Closed jasonk closed 2 years ago

jasonk commented 2 years ago

Found a couple of odd cases when using kcov to test some bash scripts and thought I'd report it. Hopefully I'll find the time to put together a PR, but I don't know if my C++ is up to the task..

Single line bash functions, like these two that I use a lot, don't even get reported as code in the HTML output, they get rendered exactly the same as comments:

warn() { echo "$@" 1>&2; } 
die() { warn "$@"; exit 1; }

I suspect it's because bash doesn't report the first and last lines of a function as being executed, so whatever is deciding which lines are executable or not has excluded lines that are the start of a function, but in this case that line is the whole function.

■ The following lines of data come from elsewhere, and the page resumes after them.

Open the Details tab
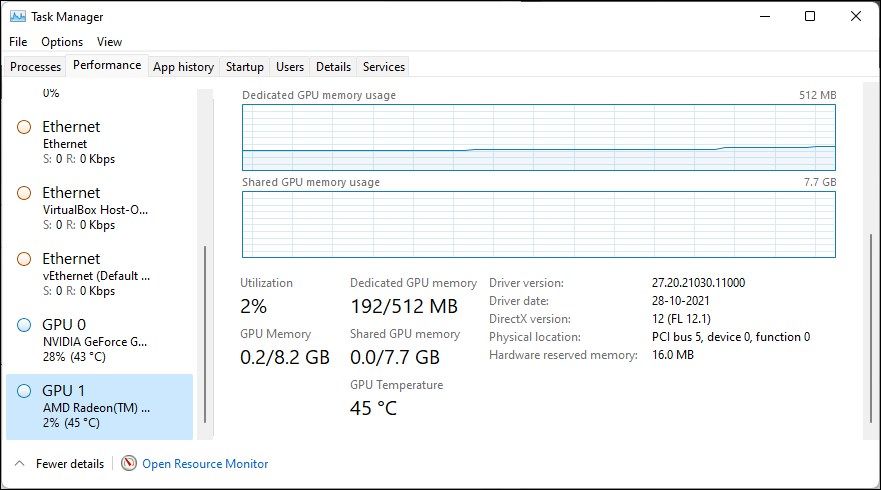Image resolution: width=881 pixels, height=490 pixels. (333, 67)
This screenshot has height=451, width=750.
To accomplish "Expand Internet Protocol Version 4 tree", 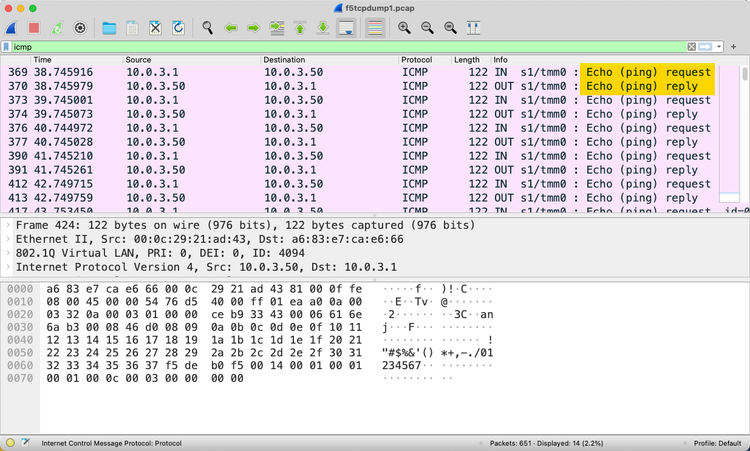I will coord(9,268).
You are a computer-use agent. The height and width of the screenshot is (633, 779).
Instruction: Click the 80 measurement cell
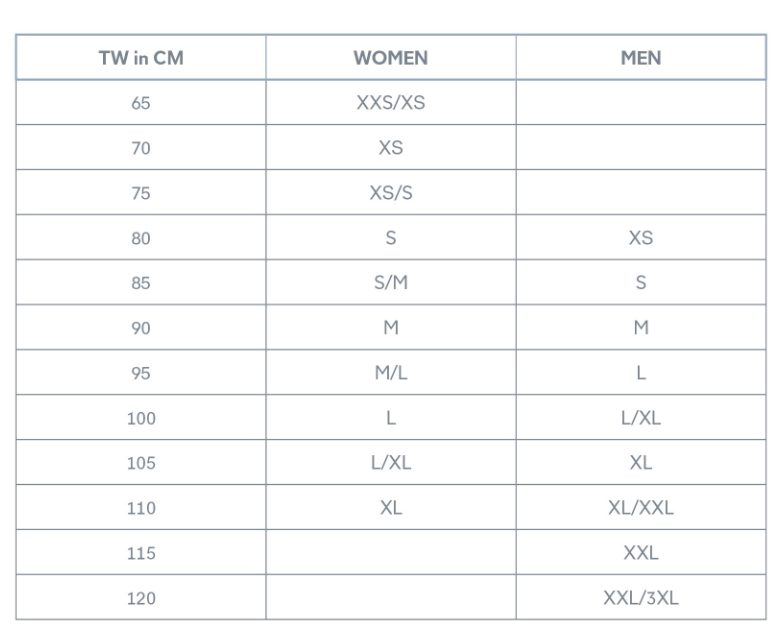(x=141, y=238)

I was able to work around this one by just making sure the body of the function was on a separate line.

The one I wasn't able to find a workaround for though, was this kind of construct:

for IFS='' read -r LINE; do
  echo "$LINE"
done < <(seq 1 10)

I tried a couple of variations of that last line, but I could not find a way to get it to be marked as covered, even though the first two lines were, so clearly the last line had to have run too..

SimonKagstrom commented 2 years ago

Yes, you are right about the functions. There might be two reasons. The first with functions is as you guessed, that the line with the function definition is skipped (incorrectly here). The second example might be due to how bash reports executed lines.

The parser is not good, and writing a real one is covered in #145 . It's a large undertaking though.

There is an alternative and more basic parser, which will give you more false negatives, but sometimes is not led astray as often as the regular one. This one can be used with

kcov --configure=bash-use-basic-parser=1 [regular options]

I believe the first of your two cases would be covered by this.

SimonKagstrom commented 2 years ago

Closing, as #145 will be required to fix this in a proper way.